Everyone’s heard of whole life insurance and term life insurance. But did you know that there are still more different types of life insurance policies in Canada? With various forms of whole life insurance, term life insurance, universal life insurance, and now term to 100, there’s always more to learn about when it comes to insurance, and it can all be difficult to keep track of!
Because of this, we’ve decided to lay out some of the most common and popular types of insurance you can get in Canada, as well as some of the newer, emerging types. We hope this article makes the different types of life insurance policies in Canada easier for you to understand. So with no further ado, here are the different types of life insurance policies in Canada:
What’s whole life insurance?
You may have heard of this type of insurance being referred to as permanent insurance. They are one and the same. Although this form of insurance typically has a higher premium when compared with other types of insurance, whole life insurance is a type of policy that offers coverage for your entire life. Not only this, but whole life insurance also offers a cash value or investment component along with your policy.

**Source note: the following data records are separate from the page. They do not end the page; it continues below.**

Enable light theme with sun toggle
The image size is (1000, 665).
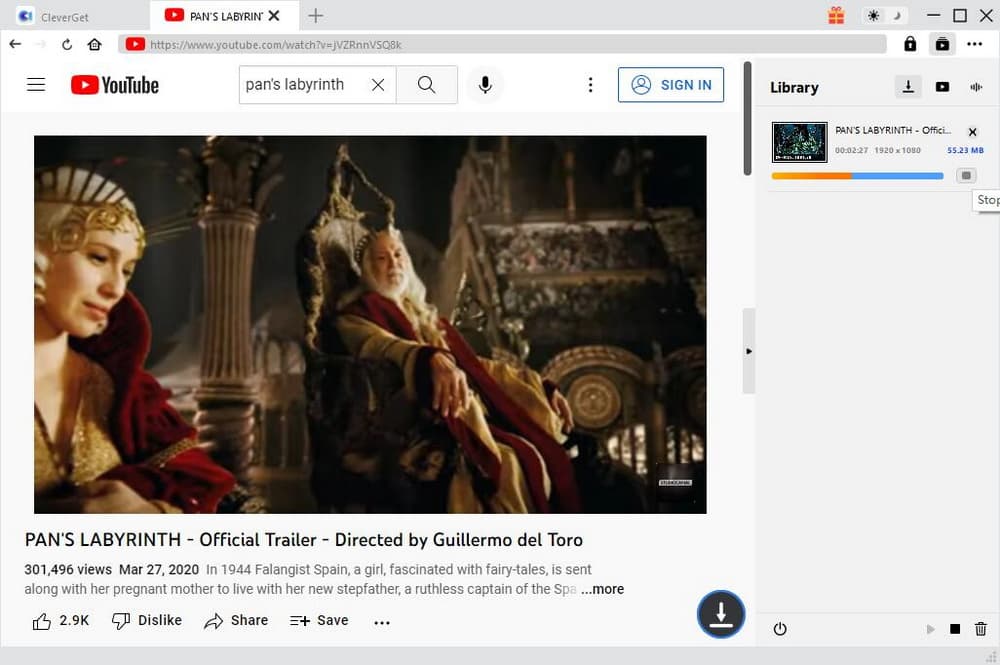873,16
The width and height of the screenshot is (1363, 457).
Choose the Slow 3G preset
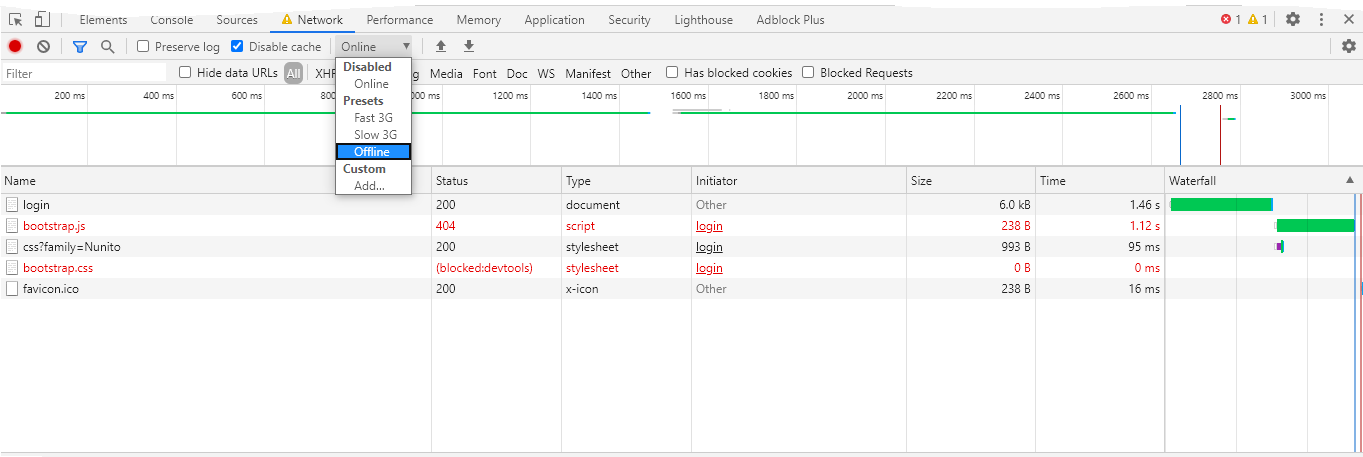click(x=375, y=135)

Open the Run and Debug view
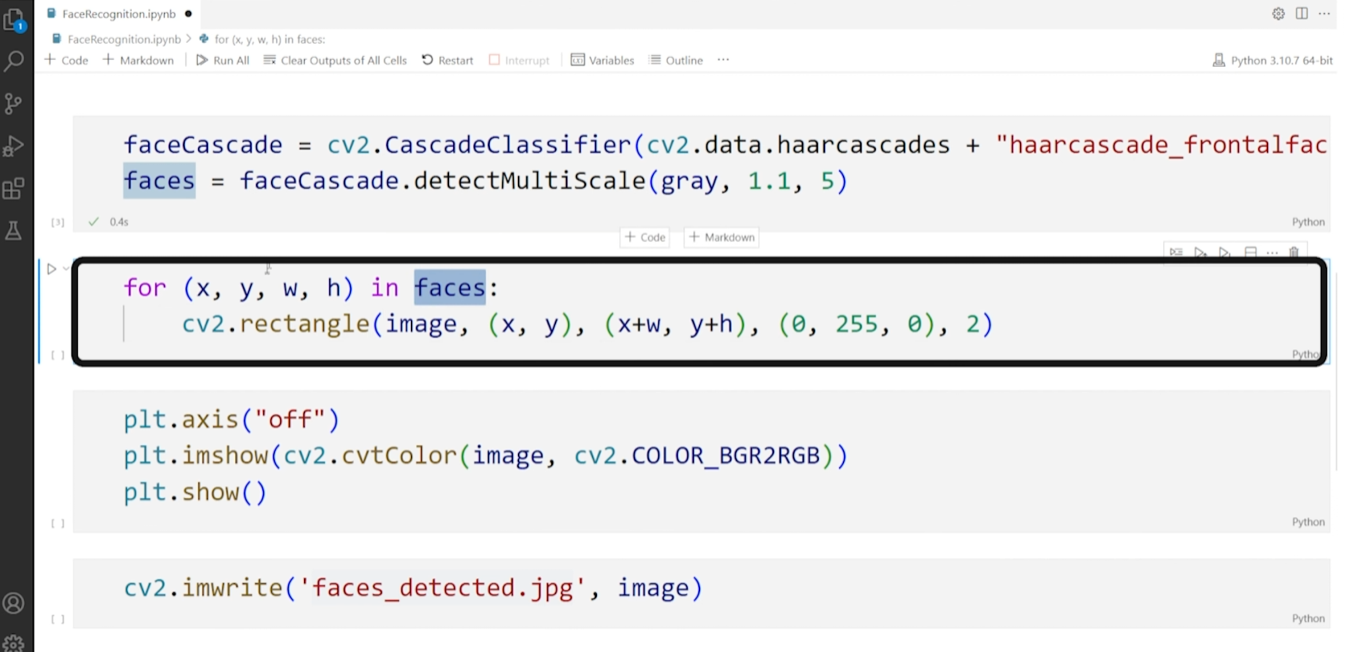[14, 146]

As you pay in to your whole life insurance policy over time, you build up investment value. Then, you can later cash out this investment policy if you need to pay some expenses or supplement your retirement income, for example. With some types of whole life insurance policies, you can even borrow against the policy’s value.
What’s limited pay whole life insurance?
Limited pay whole life insurance is quite similar to standard whole life insurance. However, the main difference is that limited pay whole life insurance has a specified payment term. Typically, this payment term is around 20 to 30 years after which your payments stop but your whole life insurance cover is still guaranteed.

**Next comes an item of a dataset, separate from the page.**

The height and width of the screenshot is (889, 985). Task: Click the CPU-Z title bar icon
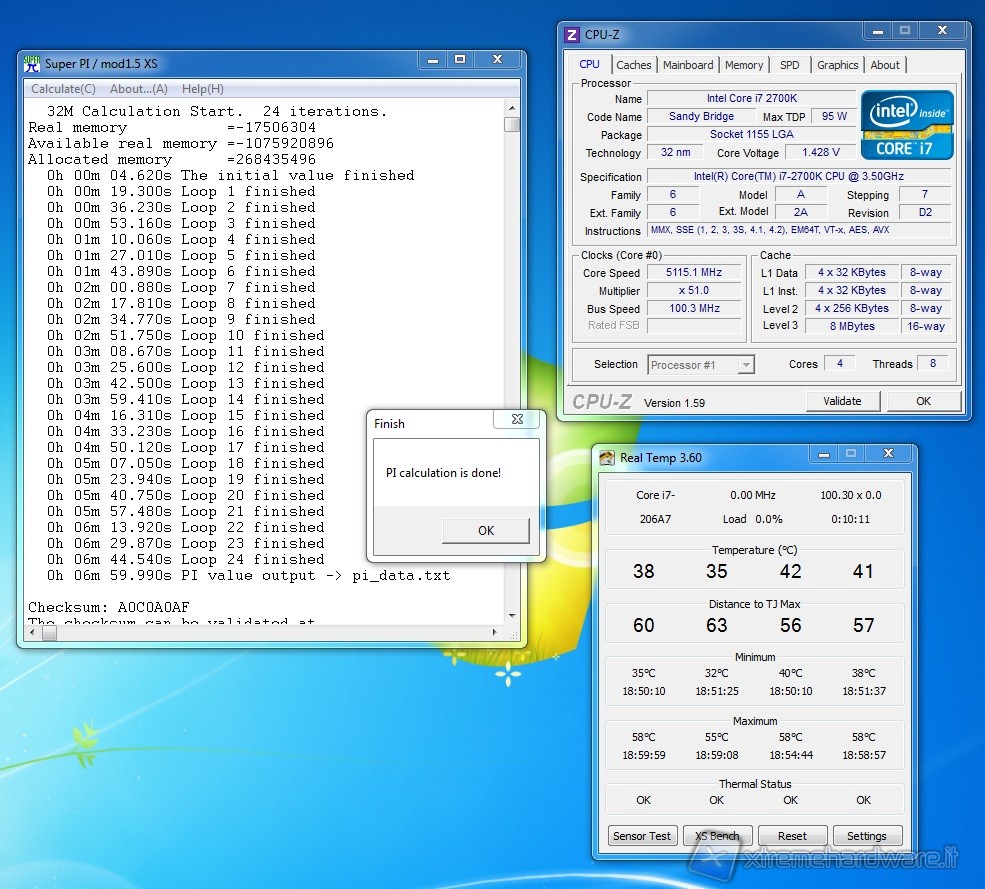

Since these premiums are front-loaded, limited pay whole life insurance policies generally have some of the highest insurance costs.

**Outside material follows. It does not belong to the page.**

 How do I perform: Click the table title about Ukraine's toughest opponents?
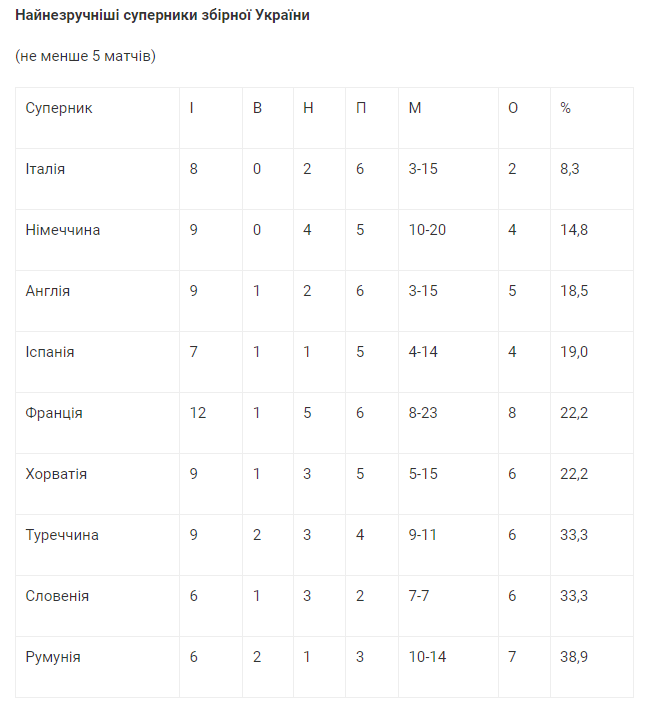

What’s term life insurance?
With term life insurance, you get insurance coverage for a specific length of time only. This time is called a term. A term’s length could be 10, 20, 25 or even 30 years long. If you die within your term length, a set amount will be paid to your beneficiaries.
Want to choose your personal term length? Thankfully, companies within Canada, like Industrial Alliance or RBC Life Insurance, let you pick your coverage term. These products are referred to as “pick-a-term” products.
Although term life insurance is only temporary, the coverage which you get is quite exhaustive and can cover most of your needs. Term life insurance can cover your children’s education, or your outstanding mortgage, for example. And yet, despite the great coverage, because term life insurance is temporary, it is one of the most affordable insurance options out there – at least for the first term.
What’s universal life insurance?
Though it is otherwise similar to whole life insurance, universal life insurance has the unique feature of a self-directed long term investment. When you have universal life insurance, your insurer will give you advice about where to invest your universal life insurance’s cash value, though you obviously must make all final decisions for yourself. In this way, the cash value of universal life insurance is a great option for you to save for your retirement.
If you enjoy estate planning, or if you are a savvy investor, universal life insurance should greatly appeal to you. However, for other people, the hassle and hands-on time spent actively managing a universal life insurance policy, rather than just setting it up and forgetting about it, can mean that they see universal life insurance as a great disadvantage, being tedious to manage.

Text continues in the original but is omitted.